Und wie im Kleinen, so im Großen. Daß das christliche Abendland lange vor Luther von tiefen Glaubwürdigkeits- und Glaubenskrisen geschüttelt wurde, ist allgemein bekannt. Und doch ist es immer wieder er, auf den sich der Lichtkegel der Aufmerksamkeit richtet, als sei es die Kraft seiner Glaubensinbrunst und Predigt gewesen, die das Mittelalter einstürzen ließ. Ist es Zufall, daß diese Legende just zu der Zeit, als der sogenannte Realsozialismus zusammenbrach, im Ursprungsland der Reformation neuen Auftrieb bekam? Die DDR hatte Luther das Etikett »Fürstenknecht« aufgedrückt. Die deutsche Wiedervereinigung bescherte den Stätten seiner Geburt und seines Wirkens alsbald den Ehrentitel »Lutherstadt«. Dies Wort gehört seither zum Ortsnamen, es steht mit auf dem Orts- oder Bahnhofsschild. Zwar darf heute jeder auch die unschönen Seiten des Reformators hervorheben: seine persönlichen und theologischen Grobheiten gegenüber Freunden und Feinden, seine Aufforderung zu unbedingtem Gehorsam gegenüber der weltlichen Obrigkeit, zur Niederschlagung des Bauernaufstands, zur Vertreibung der Juden. Doch was macht das schon? Das Unschöne an Luther hat in der öffentlichen Wahrnehmung ein gleichsam katholisches Ansehen gewonnen. Es firmiert unter »läßlichen Sünden«, die zwar nicht zu verteidigen sind, aber die Person »menschlicher« erscheinen lassen: als Kind ihrer Zeit. Sie fungieren als der Schatten, von dem sich Luthers theologische Kernbotschaft um so leuchtender abhebt. Letztere wird inzwischen selbst vom Katholizismus als epochaler Durchbruch bewertet. Die Gemeinsame Erklärung zur Rechtfertigungslehre, die katholische Kirche und lutherischer Weltbund 1999 verabschiedeten, bekennt im Artikel 3.17: »Gemeinsam sind wir der Überzeugung, daß die Botschaft von der Rechtfertigung uns in besonderer Weise auf die Mitte des neutestamentlichen Zeugnisses von Gottes Heilshandeln in Christus verweist: Sie sagt uns, daß wir Sünder unser neues Leben allein der vergebenden und neuschaffenden Barmherzigkeit Gottes verdanken, die wir uns nur schenken lassen und im Glauben empfangen, aber nie – in welcher Form auch immer verdienen können.«
Lutherischer geht es kaum. Die Krönung ist das Lutherjahr. Die runden Geburtstage Luthers und seiner 95 Thesen feierte man zwar auch früher schon. Nun aber steht ein ganzes Jubiläumsjahr auf dem Programm. Wer erinnert sich noch, daß das ein genuin katholischer Brauch ist? Papst Bonifaz VIII. führte ihn im Jahr 1300 ein. In jedem ersten Jahr eines neuen Jahrhunderts sollte jedem Pilger in die heilige Stadt ein großzügiger Ablaß zuteil werden. Ein Pilgerfest neuen Ausmaßes entstand. Der Kurie tat sich eine weitere Einnahmequelle auf. Mehr als sechs Jahrhunderte hielt sich das Jubiläumsjahr. Nun, nachdem es die katholische Kirche im 20. Jahrhundert kleinlaut aufgegeben hat, fängt die lutherische im 21. damit an. Ein ganzes Jahr für Luthers Großtat. Zwar verschafft die Teilnahme an diesem Jubiläumsjahr keinem Lutheraner einen Ablaß, wohl aber dem Reformator selbst. Ein Jahr lang soll er als eine der großen Figuren der westlichen Kultur in allen Medien präsent sein.

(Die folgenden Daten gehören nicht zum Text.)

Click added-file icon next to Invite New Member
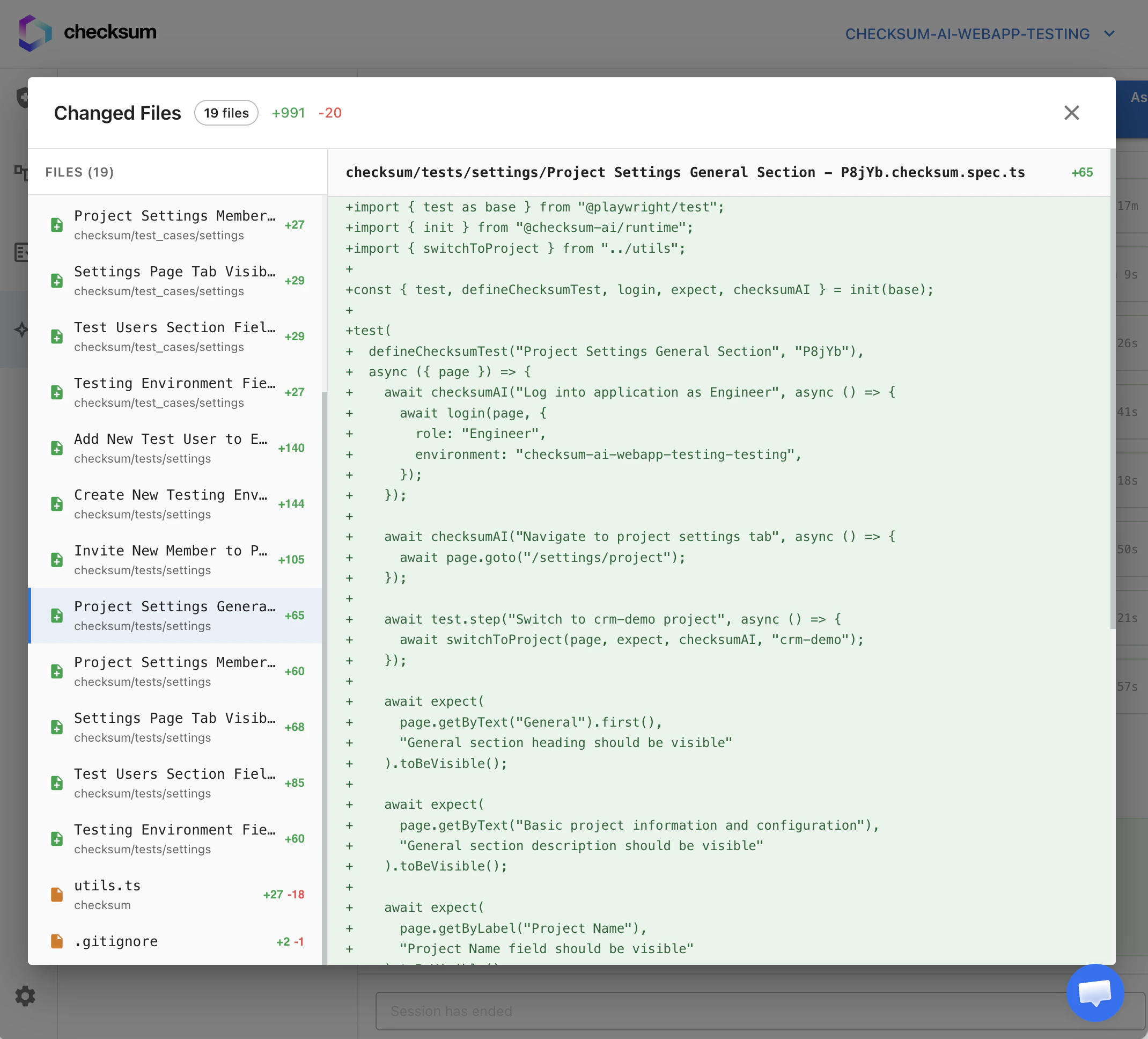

Im Zeitalter der Mikroelektronik kann niemand wirkungsvoller gefeiert werden als durch eine solche Art von Präsenz. Sie gewinnt den Charakter einer neoprotestantischen Heiligsprechung – selbstverständlich einer informellen, sozusagen durch massenmediale Akklamation. Man braucht dazu nicht, wie das katholische Heiligsprechungsverfahren, eine Glaubensbehörde, die die Biographie des Kandidaten einer genauen Prüfung unterzieht, seine Verfehlungen als läßliche Sünden verbucht, seine Verdienste würdigt und seine wundertätige Wirkung hervorkehrt. Dies alles leistet das Jubiläumsjahr durch seine Eigendynamik als Event. Auch kritische Töne sind dabei willkommen. Sie fügen sich wie kontrapunktische Stimmen in einen großen Lobgesang ein. »Ist es dann nicht ein Affront gegen die ökumenischen Bemühungen, das Reformationsjubiläum und damit die Kirchenspaltung von 1517 so groß zu feiern?« fragte der Spiegel die »Botschafterin« für das Jubiläum, Margot Käßmann. Nein, war die Antwort. »Tschechien, wo Jan Hus 100 Jahre vor Luther gewirkt hat, und die Schweiz, wo Zwingli und Calvin ihre Wurzeln haben, beteiligen sich, ebenso wie die römischen Katholiken eingeladen sind, mitzuwirken.« ² Damit letztere aber nicht am Katzentisch landen, haben sie vorgebeugt und eine Sondergala für sich ausgehandelt. Der Papst wird sich am Reformationstag 2016 mit dem lutherischen Weltbund in dessen Gründungsstadt, dem schwedischen Lund, zum gemeinsamen Gebet treffen. Er umgeht damit ebenso eine gemeinsame Eucharistie wie eine Wallfahrt nach Wittenberg. Die Kirche bleibt im Dorf.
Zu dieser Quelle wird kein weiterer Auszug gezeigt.